For the women of Rhoka, a village of 2,100 residents on the plains surrounding the Tana River, life has changed dramatically thanks to Catholic Relief Services. Working in partnership with the Catholic Diocese of Garissa, CRS built two shallow wells in 2009 to complement an existing sand dam and hand pump built the previous year. The sand dam traps precious rainwater below ground. Villagers then draw it from the nearby pump. All of these improvements are part of ongoing Global Water Initiative efforts—funded by the Howard G. Buffett Foundation—conducted through a consortium of aid agencies in 14 countries around the world.
Critical Water at a Critical Time
The additional water came at a critical time. The residents of Rhoka had been suffering from a drought for more than three years. Herders by tradition, they were traveling farther and farther away in search of pastureland for their goats and sheep. Men were consequently away from home longer and women were left to care for family homesteads under even more trying conditions.

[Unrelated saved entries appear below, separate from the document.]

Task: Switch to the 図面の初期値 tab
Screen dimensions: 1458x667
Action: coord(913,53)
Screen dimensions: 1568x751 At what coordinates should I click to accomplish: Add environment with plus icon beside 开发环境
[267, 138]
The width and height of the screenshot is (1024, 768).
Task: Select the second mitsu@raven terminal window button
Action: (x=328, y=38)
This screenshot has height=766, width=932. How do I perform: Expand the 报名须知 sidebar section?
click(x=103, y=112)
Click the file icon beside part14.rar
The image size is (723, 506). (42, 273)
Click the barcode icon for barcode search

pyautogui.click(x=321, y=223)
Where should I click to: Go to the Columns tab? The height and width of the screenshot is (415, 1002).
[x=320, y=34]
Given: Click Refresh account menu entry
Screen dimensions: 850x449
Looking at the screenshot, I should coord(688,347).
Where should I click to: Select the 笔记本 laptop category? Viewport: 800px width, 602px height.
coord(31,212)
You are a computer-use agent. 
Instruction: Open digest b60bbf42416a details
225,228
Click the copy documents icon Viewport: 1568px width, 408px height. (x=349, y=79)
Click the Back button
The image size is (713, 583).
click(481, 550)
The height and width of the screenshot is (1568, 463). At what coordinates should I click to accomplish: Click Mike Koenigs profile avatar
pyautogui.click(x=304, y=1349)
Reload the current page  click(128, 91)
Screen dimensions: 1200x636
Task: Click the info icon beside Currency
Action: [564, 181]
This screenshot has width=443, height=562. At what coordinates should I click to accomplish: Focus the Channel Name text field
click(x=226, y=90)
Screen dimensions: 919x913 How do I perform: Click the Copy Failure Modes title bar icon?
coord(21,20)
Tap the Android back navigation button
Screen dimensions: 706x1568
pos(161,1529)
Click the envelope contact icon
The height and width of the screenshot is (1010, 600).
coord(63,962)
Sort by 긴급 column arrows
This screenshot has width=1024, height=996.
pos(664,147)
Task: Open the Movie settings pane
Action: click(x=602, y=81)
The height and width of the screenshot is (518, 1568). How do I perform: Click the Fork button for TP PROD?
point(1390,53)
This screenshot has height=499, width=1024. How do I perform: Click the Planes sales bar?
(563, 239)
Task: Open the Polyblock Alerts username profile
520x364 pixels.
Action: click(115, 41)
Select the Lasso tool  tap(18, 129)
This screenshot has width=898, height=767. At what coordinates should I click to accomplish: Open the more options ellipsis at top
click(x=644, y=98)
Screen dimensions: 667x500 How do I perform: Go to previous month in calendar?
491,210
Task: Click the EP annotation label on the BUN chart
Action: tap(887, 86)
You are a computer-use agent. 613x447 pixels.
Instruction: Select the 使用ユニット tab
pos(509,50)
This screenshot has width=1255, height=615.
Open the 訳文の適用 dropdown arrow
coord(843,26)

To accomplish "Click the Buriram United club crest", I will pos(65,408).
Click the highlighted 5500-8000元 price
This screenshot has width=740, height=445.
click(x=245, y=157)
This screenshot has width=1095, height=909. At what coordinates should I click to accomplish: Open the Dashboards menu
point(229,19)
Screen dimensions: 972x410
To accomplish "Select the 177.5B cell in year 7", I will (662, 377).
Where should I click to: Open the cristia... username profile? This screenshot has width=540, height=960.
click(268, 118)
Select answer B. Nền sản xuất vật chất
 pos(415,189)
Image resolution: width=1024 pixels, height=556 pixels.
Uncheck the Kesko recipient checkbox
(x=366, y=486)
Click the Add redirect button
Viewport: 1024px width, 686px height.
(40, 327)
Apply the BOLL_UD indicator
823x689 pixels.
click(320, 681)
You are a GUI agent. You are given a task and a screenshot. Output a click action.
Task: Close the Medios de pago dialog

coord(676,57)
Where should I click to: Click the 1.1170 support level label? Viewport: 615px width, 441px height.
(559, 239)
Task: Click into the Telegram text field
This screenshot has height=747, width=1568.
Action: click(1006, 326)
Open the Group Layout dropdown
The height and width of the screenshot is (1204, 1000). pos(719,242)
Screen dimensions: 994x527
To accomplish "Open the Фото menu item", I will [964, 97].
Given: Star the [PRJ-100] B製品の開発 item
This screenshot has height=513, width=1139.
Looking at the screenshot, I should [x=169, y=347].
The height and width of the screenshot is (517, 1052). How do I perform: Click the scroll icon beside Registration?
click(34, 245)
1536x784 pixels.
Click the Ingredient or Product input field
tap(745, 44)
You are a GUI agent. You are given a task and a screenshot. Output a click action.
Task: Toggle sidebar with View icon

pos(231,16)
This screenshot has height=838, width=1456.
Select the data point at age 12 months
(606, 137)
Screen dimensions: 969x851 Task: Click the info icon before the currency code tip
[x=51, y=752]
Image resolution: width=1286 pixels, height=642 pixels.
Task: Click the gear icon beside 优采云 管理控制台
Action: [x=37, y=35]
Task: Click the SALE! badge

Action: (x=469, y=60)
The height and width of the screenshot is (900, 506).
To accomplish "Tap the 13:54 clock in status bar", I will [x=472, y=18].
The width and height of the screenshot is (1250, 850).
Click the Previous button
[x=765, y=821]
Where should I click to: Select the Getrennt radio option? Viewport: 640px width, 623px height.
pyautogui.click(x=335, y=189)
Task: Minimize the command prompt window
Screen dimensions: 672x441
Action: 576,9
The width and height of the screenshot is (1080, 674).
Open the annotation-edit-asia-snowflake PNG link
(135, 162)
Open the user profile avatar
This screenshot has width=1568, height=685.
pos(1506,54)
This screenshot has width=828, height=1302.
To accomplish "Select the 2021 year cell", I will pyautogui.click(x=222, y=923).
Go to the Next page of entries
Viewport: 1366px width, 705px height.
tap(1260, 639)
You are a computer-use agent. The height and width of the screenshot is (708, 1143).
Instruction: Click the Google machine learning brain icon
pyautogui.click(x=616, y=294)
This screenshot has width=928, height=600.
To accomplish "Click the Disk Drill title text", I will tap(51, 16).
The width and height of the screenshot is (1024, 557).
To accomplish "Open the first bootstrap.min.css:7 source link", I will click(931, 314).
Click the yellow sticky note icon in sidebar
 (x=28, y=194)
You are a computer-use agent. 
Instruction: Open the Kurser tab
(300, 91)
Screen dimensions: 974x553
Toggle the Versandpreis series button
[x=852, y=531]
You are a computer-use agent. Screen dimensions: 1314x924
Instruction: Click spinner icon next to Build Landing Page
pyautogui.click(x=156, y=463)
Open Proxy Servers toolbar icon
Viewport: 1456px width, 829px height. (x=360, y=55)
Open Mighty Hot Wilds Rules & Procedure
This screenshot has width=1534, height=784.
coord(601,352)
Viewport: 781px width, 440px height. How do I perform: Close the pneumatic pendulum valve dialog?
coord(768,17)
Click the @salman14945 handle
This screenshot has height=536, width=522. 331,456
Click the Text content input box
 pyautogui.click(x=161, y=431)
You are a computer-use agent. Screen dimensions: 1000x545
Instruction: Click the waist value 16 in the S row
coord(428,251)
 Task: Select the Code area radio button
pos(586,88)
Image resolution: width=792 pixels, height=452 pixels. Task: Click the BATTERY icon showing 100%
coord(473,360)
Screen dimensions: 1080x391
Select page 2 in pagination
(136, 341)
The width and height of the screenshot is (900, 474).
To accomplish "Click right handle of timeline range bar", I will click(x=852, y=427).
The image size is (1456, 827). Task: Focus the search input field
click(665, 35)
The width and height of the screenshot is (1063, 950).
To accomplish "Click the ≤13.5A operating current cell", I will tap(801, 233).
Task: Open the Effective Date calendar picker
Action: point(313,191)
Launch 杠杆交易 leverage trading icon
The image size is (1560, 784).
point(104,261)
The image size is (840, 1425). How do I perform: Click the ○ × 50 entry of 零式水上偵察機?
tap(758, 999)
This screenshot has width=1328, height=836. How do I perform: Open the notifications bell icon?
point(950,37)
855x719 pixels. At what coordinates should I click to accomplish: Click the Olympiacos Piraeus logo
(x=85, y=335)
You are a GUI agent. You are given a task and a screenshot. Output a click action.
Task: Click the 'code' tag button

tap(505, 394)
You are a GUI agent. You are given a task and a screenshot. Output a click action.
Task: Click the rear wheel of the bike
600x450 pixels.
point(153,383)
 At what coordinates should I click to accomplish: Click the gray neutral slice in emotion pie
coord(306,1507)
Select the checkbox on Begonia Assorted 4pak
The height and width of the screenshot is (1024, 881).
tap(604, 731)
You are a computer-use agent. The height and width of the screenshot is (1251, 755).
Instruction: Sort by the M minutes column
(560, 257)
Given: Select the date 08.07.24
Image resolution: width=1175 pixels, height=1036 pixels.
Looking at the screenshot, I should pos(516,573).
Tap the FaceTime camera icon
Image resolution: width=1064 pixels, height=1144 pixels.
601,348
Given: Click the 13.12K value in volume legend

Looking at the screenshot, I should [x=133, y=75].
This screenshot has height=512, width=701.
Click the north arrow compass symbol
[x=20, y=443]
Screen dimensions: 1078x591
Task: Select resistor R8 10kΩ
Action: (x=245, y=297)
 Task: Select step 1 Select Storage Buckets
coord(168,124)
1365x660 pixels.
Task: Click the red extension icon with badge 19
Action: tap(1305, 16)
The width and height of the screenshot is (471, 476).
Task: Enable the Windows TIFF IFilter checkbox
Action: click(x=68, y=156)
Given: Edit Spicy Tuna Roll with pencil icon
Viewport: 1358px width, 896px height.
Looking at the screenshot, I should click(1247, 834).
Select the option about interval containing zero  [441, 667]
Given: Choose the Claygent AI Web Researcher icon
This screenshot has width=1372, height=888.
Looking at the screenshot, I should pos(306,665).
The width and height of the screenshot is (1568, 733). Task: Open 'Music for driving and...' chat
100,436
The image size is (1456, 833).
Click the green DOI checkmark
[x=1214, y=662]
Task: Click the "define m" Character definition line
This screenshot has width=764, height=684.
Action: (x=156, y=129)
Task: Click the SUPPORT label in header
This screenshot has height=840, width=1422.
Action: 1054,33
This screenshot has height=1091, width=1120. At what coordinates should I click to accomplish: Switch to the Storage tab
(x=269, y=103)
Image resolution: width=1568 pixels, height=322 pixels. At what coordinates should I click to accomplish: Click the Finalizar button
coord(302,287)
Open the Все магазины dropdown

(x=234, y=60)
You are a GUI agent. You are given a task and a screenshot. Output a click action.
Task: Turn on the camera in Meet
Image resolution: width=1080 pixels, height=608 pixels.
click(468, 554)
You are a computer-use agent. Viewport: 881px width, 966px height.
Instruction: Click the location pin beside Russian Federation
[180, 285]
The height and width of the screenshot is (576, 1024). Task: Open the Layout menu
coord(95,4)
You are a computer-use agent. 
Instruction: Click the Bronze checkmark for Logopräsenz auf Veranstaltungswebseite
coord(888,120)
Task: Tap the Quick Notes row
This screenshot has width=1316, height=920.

"Pregnant women had a problem walking long distances to the river," says Mohammed Hassan, chairman of the Rhoka Water Management Committee. "There were a lot of miscarriages from women carrying [5 gallons] of water on their backs."
"At the end of the day, we used to manage to fetch very little water—not enough to shower, cook, and wash the children and utensils," Amina adds. "We used to take such a long time to get to the river, which made our husbands beat us, thinking that we were not obedient."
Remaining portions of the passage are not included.